And therein lies the difference between the Green and Labour parties.
* “carpool buddy”: My partner saw Robertson giving someone a ride in his Labour car during the 2017 election campaign, and she’s like 76% sure it was Shaw.
Where there’s voting, there’s a Deciding Vote
There’s a lot of focus on how much power Winston Peters (i.e. NZ First) currently has in coalition negotiations. He can choose which of Bill English or Jacinda Ardern is Prime Minister, and he’ll probably get some generous policy/baubles concessions from whichever one he chooses.
A lot of people seem to be saying it’s MMP that gives Winston this power. It’s obvious why people would say this: he’s had this power twice in our eight MMP elections, and he never had it under FPP. Still, I don’t think it’s the whole truth.
Rather, I think kingmakers/queenmakers (or, in general, people with a lot of power because they hold a deciding vote) are produced by the practice of making decisions by voting.
For example: in practice, the most contentious legislative matters in the United States of America are currently decided by one person: Supreme Court Associate Justice Anthony Kennedy. He was appointed by Reagan, but he’s more left-leaning than the other four Republican-appointed justices and more right-leaning than the four Democratic-appointed justices. So he’s often the deciding vote when the justices vote along broadly partisan lines. For example, he allowed same-sex marriage to be legalised, and he could also strike down partisan gerrymandering.
Of course, he’s not literally deciding by himself: it takes a majority vote to make a decision. However, where majority rules, whoever finds themselves in the position where they can tip the majority one way or another decides what the majority that rules is.

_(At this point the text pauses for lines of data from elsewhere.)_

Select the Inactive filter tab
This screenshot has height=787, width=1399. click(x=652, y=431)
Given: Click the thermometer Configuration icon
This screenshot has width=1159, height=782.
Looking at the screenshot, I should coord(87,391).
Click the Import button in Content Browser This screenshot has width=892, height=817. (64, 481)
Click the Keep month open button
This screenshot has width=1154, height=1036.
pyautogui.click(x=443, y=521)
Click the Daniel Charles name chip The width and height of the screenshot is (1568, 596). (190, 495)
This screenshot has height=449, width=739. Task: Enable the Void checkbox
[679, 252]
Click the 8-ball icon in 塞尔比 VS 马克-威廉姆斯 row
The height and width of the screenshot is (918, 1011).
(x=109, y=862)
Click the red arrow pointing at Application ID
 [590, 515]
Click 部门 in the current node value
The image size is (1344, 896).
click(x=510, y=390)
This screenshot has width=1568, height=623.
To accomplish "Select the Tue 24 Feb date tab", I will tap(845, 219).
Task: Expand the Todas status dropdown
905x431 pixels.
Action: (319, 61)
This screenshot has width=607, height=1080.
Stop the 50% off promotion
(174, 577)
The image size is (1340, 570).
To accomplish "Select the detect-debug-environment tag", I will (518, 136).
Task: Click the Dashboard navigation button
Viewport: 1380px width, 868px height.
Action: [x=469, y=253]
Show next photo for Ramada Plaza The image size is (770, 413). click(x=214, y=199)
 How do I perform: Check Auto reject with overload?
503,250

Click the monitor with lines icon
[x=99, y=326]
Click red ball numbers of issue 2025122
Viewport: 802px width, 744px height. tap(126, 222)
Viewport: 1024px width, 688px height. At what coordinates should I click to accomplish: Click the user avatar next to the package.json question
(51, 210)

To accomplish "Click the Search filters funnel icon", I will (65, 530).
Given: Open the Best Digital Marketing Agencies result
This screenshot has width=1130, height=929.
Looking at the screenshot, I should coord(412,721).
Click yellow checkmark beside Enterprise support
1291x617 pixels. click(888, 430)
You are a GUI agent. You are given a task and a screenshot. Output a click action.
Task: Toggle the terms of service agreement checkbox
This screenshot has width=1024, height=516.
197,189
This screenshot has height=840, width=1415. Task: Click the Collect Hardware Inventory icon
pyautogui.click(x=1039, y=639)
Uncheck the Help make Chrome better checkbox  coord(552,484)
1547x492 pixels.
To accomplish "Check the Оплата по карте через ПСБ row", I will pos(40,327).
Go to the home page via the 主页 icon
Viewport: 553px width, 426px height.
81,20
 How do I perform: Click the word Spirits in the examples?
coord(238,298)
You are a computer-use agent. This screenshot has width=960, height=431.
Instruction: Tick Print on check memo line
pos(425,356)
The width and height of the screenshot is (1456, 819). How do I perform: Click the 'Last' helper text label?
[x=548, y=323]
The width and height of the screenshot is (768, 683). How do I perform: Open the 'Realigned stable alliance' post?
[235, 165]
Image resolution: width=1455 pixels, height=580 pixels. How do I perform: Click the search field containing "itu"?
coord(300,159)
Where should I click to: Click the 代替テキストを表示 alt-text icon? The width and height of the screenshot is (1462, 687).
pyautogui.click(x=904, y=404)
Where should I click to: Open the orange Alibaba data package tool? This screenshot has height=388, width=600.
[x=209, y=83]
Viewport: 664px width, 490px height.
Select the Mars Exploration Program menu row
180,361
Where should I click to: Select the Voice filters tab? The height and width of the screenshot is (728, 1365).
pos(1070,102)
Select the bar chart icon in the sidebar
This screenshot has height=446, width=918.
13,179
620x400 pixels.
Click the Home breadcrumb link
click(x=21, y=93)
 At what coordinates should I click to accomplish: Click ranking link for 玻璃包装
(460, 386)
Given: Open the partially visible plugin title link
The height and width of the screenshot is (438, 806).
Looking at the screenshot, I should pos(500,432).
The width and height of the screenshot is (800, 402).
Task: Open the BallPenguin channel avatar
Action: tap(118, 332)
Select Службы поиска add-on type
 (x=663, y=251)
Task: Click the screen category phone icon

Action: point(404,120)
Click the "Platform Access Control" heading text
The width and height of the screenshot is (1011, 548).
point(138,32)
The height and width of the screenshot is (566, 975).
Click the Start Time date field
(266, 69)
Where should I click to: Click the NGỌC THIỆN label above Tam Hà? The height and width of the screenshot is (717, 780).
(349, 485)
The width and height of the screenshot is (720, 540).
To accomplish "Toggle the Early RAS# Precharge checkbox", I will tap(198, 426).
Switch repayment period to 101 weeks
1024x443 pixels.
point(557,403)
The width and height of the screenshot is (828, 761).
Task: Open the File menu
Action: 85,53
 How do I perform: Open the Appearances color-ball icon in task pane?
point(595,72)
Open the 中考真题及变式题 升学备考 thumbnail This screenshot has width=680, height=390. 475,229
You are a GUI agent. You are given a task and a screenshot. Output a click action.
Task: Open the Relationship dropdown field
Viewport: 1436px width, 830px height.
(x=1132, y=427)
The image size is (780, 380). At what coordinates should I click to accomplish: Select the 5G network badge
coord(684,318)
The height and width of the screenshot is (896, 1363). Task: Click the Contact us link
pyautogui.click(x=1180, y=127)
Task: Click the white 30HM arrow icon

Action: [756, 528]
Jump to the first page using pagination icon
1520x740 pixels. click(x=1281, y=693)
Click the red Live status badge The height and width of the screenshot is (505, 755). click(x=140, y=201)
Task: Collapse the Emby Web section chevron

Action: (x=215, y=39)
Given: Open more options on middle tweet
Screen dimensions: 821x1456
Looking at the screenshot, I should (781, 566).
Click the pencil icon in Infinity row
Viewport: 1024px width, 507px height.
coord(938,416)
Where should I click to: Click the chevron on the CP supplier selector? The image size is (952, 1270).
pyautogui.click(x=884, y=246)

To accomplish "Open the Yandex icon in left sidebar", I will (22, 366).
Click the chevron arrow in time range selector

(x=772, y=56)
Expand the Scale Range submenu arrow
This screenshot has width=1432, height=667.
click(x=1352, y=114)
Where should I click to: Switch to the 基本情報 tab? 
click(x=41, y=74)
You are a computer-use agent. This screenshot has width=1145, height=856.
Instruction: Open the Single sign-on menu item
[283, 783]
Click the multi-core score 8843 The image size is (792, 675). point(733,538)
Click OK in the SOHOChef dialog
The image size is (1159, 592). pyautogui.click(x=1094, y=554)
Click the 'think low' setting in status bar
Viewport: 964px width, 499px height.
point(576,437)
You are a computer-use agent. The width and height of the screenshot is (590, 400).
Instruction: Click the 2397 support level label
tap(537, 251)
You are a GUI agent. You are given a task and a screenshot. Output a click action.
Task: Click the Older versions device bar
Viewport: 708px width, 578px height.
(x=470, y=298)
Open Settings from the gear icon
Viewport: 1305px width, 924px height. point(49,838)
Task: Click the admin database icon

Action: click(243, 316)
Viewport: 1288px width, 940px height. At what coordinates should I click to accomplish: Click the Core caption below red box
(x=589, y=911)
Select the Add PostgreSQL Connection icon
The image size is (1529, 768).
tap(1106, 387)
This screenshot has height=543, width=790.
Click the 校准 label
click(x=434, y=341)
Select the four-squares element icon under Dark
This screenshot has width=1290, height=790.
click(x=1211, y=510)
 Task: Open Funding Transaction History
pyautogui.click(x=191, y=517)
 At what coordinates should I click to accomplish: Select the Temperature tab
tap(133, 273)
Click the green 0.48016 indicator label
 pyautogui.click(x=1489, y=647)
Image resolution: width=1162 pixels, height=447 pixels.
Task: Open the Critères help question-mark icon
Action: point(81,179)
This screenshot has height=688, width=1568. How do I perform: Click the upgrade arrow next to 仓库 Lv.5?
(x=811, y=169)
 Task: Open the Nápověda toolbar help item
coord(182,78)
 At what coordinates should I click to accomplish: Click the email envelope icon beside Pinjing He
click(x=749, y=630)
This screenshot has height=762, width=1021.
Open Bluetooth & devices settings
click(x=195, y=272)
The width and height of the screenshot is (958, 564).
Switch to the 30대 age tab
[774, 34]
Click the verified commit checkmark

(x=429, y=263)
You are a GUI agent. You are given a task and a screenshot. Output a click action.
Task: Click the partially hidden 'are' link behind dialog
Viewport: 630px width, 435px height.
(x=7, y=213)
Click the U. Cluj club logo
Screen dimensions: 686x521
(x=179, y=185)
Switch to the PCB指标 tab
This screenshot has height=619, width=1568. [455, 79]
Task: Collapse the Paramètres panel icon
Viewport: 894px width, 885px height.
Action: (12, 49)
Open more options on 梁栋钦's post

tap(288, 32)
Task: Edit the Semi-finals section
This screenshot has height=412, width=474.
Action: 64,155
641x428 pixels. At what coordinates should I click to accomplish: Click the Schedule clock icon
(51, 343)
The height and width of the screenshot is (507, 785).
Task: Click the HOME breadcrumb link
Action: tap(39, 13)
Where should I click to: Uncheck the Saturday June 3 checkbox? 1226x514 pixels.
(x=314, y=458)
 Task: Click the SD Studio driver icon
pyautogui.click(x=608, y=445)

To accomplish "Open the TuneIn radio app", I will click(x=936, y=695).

Of course, voting is not the only way things can be decided. In consensus-based decision-making, decisions are reached in much messier but more democratic and empowering ways. In dictatorship, decisions are made by one person or party, not because they find themselves at the centre of the people’s preferences like Winston or Anthony, but because because they’re in power and people are following them instead of resisting or supplanting them.
But when there’s voting (e.g. the votes that happen in Parliament, as well as the votes for who will be the members of Parliament in the first place), there is what we can call the “deciding vote”. And it’s inevitable that whoever holds the deciding vote has a lot of power: the people on either side of the decision can try to motivate them to vote the way they want. This is especially true when it’s clear who holds the deciding vote and when it’s concentrated in the hands of just one person or party (e.g. Kennedy or NZ First). But even when it’s unclear, parties from either side can still speculate about what the deciding voters are likely to want. This is why political parties try to win the centre over to supporting them.
What determines who has the deciding vote is who has a vote and how they’re willing to use it. Who’s made up their mind to support one side in a vote, who’s made up their mind to support the other side, and who’s undecided. A voter among the undecideds who can make or break a majority with their vote has the deciding vote.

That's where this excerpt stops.